◆ **Texto para leitura**:
A discussão dividiu a comunidade científica, mas também deu luz a uma outra importante questão: o quão pouco a sexualidade feminina é discutida, mesmo após a revolução sexual. Um dos estudos apresentados em Vagina mostra que mulheres do mundo vivem uma epidemia de baixo desejo sexual. “Não sabemos quais são as causas, mas meu livro é parte de um esforço para identificá-las”, diz.

Além da ciência, Naomi aborda contextos históricos e culturais sobre como a sexualidade feminina vem sendo tratada ao longo dos anos, de que maneira a pornografia pode afetar futuras gerações e como podemos aprofundar o prazer feminino. Para ela, a vagina deveria ser encarada como algo sagrado, conceito que ela resume no capítulo “A deusa” (um dos mais atacados pelos críticos, pelo teor próximo da autoajuda). “Vivemos em uma sociedade que trata a sexualidade da mulher como algo profano, degradável, inútil, que pode ser desrespeitado, violentado. Quando falo da deusa introduzo algo que não existe na nossa cultura. A noção de tratar a vagina como algo a ser respeitado”, diz.

Uma das criadoras do Woodhull Institute for Ethical Leadership, instituição que treina jovens líderes, Naomi sabe que suas posições dividem opiniões. Acredita, porém, que o bem-estar das mulheres está intimamente ligado à sexualidade e aos direitos femininos. A seguir, alguns trechos de sua conversa com a Tpm.  

Desejo em baixa

“Muitos estudos confirmam uma alta taxa de baixo desejo sexual, especialmente entre mulheres. Não sabemos quais são as causas, mas meu livro é parte de um esforço para identificá-las. Se você tem pouco desejo, ou não tem prazer na vida sexual, e culturalmente ouve ‘é normal, acostume-se’, há algo errado. Quanto mais se dá valor à satisfação sexual, mais se tem prazer.” 

Prazer e cérebro

“O que normalmente pensamos sobre desejo sexual é que ele pode ser ligado e desligado, que é só uma função. Mas novas pesquisas evidenciam que a resposta sexual da mulher é muito mais complexa. Está relacionada a níveis de stress, à maneira como são tratadas, se são admiradas, se sentem raiva etc. Existem mais formatos e estruturas do que imaginávamos – a profundidade do nervo pélvico, as conexões com o ponto G... Quando parceiros dividem essas informações, passam a ter uma vida mais prazerosa.”

◆ **Dados**:
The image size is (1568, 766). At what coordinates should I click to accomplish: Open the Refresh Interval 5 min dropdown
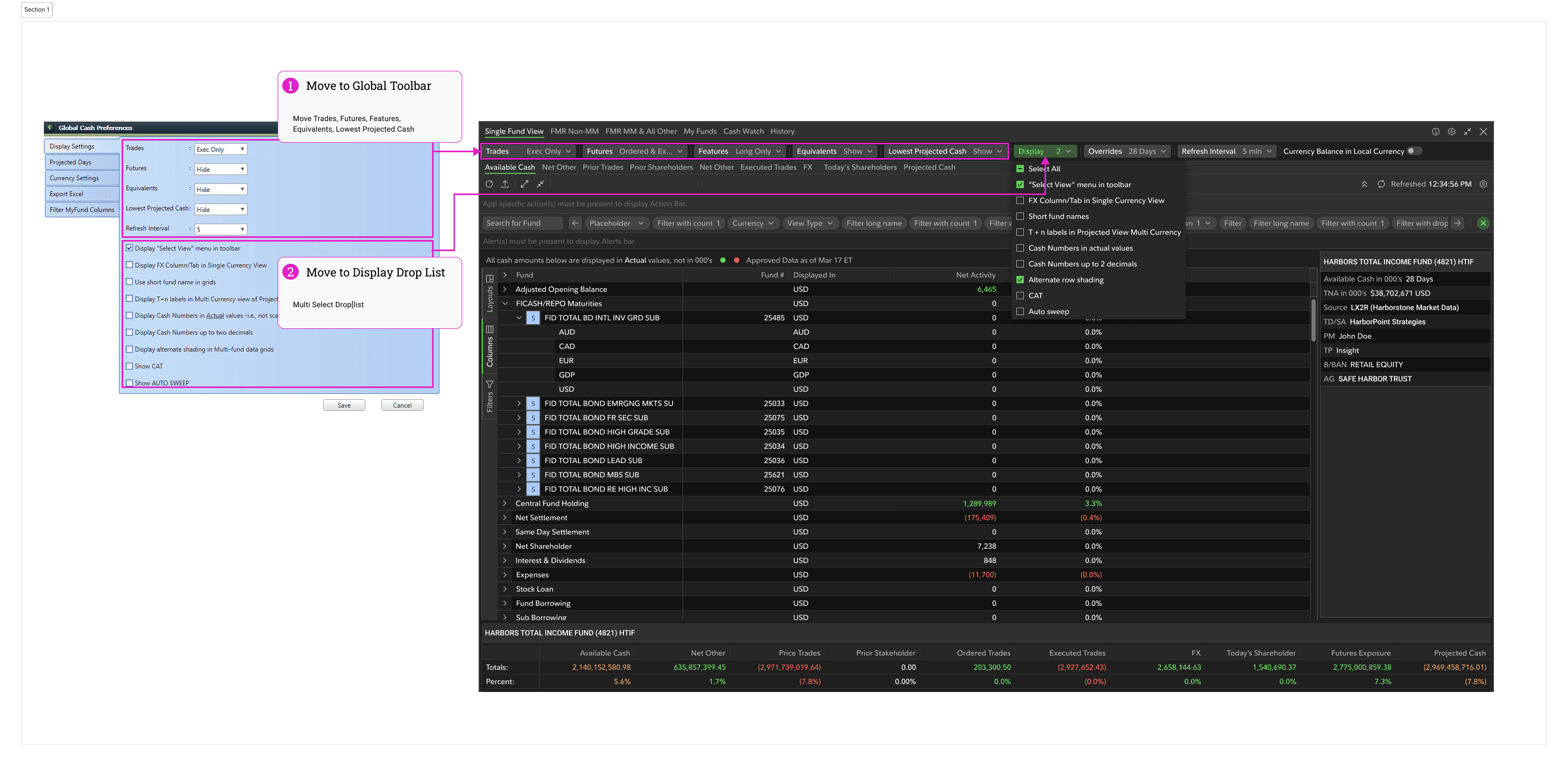point(1226,151)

◆ **Orientação 1**: Traduza para o inglês esta frase do texto sobre a sexualidade feminina: "Quanto mais se dá valor à satisfação sexual, mais se tem prazer."
◆ **Orientação 2**: Reproduza literalmente o trecho do texto sobre a sexualidade feminina que vai de "Uma das criadoras" a "conversa com a Tpm.".
O material vem de outra fonte.

◆ **Resposta final 1**: The more one values sexual satisfaction, the more pleasure one has.

◆ **Resposta final 2**:
Uma das criadoras do Woodhull Institute for Ethical Leadership, instituição que treina jovens líderes, Naomi sabe que suas posições dividem opiniões. Acredita, porém, que o bem-estar das mulheres está intimamente ligado à sexualidade e aos direitos femininos. A seguir, alguns trechos de sua conversa com a Tpm.